Saturday 7 June 2014

Week 4

Not a good week, Monday ran/ walked for 4/1 intervals 25 mins ish, but then was struck with fatigue for the rest of the week after a busy few days with much gardening, housework and guests.  Nothing to do but take it easy.  Friday walked for 2 hrs in the countryside with a friend on a hot afternoon.  Wading through long grass definitely good for the thighs.

Saturday 4/1 intervals x 8 (32 mins total running!)  raining hard by the time we got home.  Dog was not impressed..


Week 3 Friday, Saturday

Forgot to blog these, but 3 min/ 1 min runs, 25 and 35 mins total respectively

Thursday 29 May 2014

Week 3 - Wednesday

5 mins warm up Xtrainer
27 mins run (2min run/ 1 walk x 8 plus cool down)
10 mins hula hoop *

The usual 2.5km loop round the school on Tarmac paths.  Heavy drizzle all the way round, but cool and not windy.  Rather nice running in the rain:)

*Was challenged to hula hoop the other way and I can't do it!  So 6 minutes anti-clockwise and 4 minutes spinning and dropping the hoop trying to get it to go clockwise!!

Measurements

Tuesday - exercise: wii fit yoga strength and stretching, 20 mins, X trainer 20 mins

Well, here it is, on the line, for all to see...
Although I am not running just for weight loss or to trim down, it wouldn't be so bad to lose a little bit of spare tyre I've built up through middle-age and inactivity, and in the interest of scientific study, to see what other effects running has on my body shape.. So..from the bottom up (as it were):

Calf  38cm
Thigh  60
Hip  103
Waist  82
Bust  97
Forearm  26
Upper arm  29
Neck  35

Watch this space!




Monday 26 May 2014

Week 3 - Monday

Exercise :)
Hula hoop 6 mins
Warm up 5 mins X trainer, run 2 walk 1 x 7 (14 mins running)
Wii fit yoga stretch and strength 20 mins

Route - 2.5k loop from front door

Weather steady light rain 13degrees C

Food - leftover cake from the weekend, bagel and honey, banana, mackerel salad, risotto and spinach, 


My name is Rusty and I am a runner

Hello my name is Rusty and I am a runner... the more I say it the more it is likely to happen, even if no one else is listening.  Hence the blog (even if no one else is reading!)

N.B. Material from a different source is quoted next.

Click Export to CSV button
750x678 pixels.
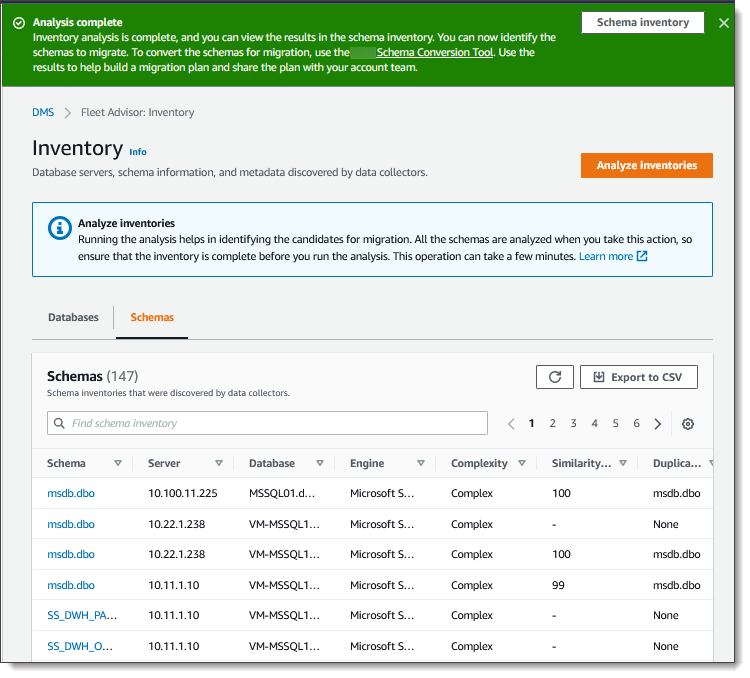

So.  This restart of running after years of inactivity, for the record here are my goals:
Increase my stamina so that I don't get so tired after a full day of work or 2 hours shopping or whatever.
Lose 5 kilos to bring me down from the threshold of 'overweight' that the charts tell me I am about to cross, closer to my ideal weight of 68 kilos.
Run for an hour without stopping and enjoy it!
And the timing of these goals?  4 months sound ok?  That's the end of September.